Anna menarik lacinya dan membacanya. Undangan pesta perayaan ke lima belas tahun.

"Berangkat sama abang driver-lah, Mbak, seperti biasa," jawab Anna.

"Nggak sama Pak Tama? Minta dijemput, dong. Pak Tama pasti mau," ujar Wina.

Minta dijemput Tama? Bisa-bisa dia langsung dikurung tak boleh keluar rumah lagi. Setelah lemburnya yang terakhir, Evander menyuruh Rudi, sopirnya, untuk mengantar dan menunggui Anna sepulang kantor. Untung saja Rudi tidak menggunakan mobil Evander. Laki-laki itu menyuruh Rudi menggunakan mobil perusahaan yang bagi Anna tampilannya memang lebih 'normal' daripada mobil yang dimiliki Evander.

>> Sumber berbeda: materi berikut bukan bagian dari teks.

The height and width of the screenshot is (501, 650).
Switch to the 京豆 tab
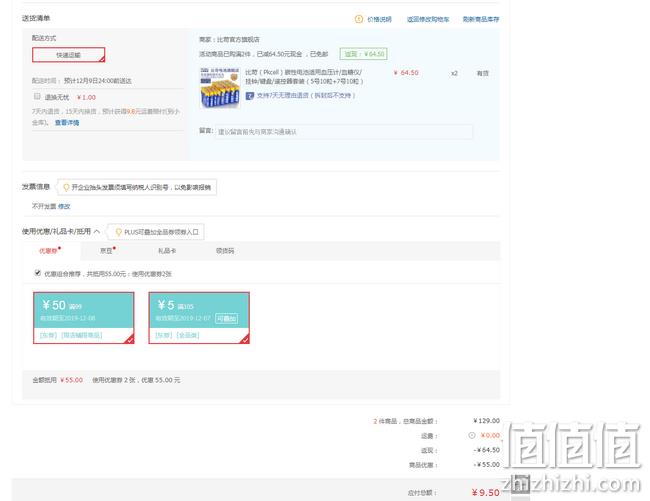[x=106, y=251]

"Kok malah melamun, sih," ujar Wina sambil mencolek lengan Anna.

Anna hanya tersenyum lalu melanjutkan pekerjaannya. Masalah pesta tak terlalu dipikirkannya. Anna sudah tahu ia akan pergi dengan apa dan pakai baju apa.

"Yang lain sudah mulai heboh. Maklum pesta setahun sekali. Pak Sebino sering bikin acara yang seru. Hadiah doorprize-nya juga oke punya, nggak pernah barang murah," jelas Wina.

Anna yang pegawai baru dan belum pernah mengikuti pesta perusahaan apa pun terlihat tertarik mendengarnya. Terlihat dari caranya meninggalkan layar koputer dan berbalik menatap Wina dengan penuh minat.

"Oh, ya, acara apa saja biasanya, Mbak?" tanya Anna ingin tahu.

Pembicaraan mengenai pesta sepertinya lebih seru daripada Wina yang setiap kali mempromosikan Tama padanya.

"Baca temanya kan di undangan ada. Dua tahu lalu temanya Arabian Night, kalau tahun lalu Hollywood Glamour Party. Tahun ini kan Masquerade Party Ball," jelas Wina panjang lebar.

Gemas sekali dia dengan Anna yang kelihatannya santai saja padahal yang lainnya sudah heboh sejak bulan lalu waktu tema acara tahun ini bocor entah dari siapa.

Maklum saja Ed Sabino adalah rumah mode terkenal. Sekalinya menggelar pesta pasti mewah dan meriah. Kapan lagi bisa unjuk diri kalau tidak di pesta-pesta seperti itu.

"Mbak, nggak harus pakai ball gown kan?" tanya Anna was-was. Ia tak terlalu suka ball gown karena membuatnya seperti terperangkap dalam tumpukan kain.

"Nggak lah. Ini pesta juga bukan zaman borjuis kapitalis. Kalau kostum sih bebas asal sesuai tema," ujar Wina.

Anna manggut-manggut mengerti. Meskipun tidak tampil ''wah' paling tidak ia tak salah kostum nantinya.

"Anna, kau pergi sama siapa di pesta minggu depan? Sendiri?" suara tanya Tama menginterupsi pembicaraan Anna dan Wina.

Wina berdahem sambil pura-pura sibuk dengan layar komputernya, padahal telinganya terpasang baik-baik ke arah Tama dan Anna.

"Sepertinya begitu, Pak," jawab Anna gugup.

"Kalau begitu, bareng aku saja. Kebetulan aku juga sendiri," tawar Tama sambil memamerkan senyum lima jarinya.

Anna tersenyum kaku mendengarnya. Ketua timnya itu tampaknya benar-benar ingin mencari perhatiannya.

"Maaf, Pak. Saya berangkat sendiri saja. Nggak enak kalau merepotkan Pak Tama untuk antar jemput saya," tolak Anna halus.

"Ah, kau ini seperti sama siapa saja. Lagipula aku nggak merasa repot kok kalau untuk kamu," desak Tama lagi.

Anna semakin rikuh. Tampaknya Tama persisten sekali ingin menjemputnya. Anna harus punya alasan kuat supaya ia bisa melepaskan diri dari Tama.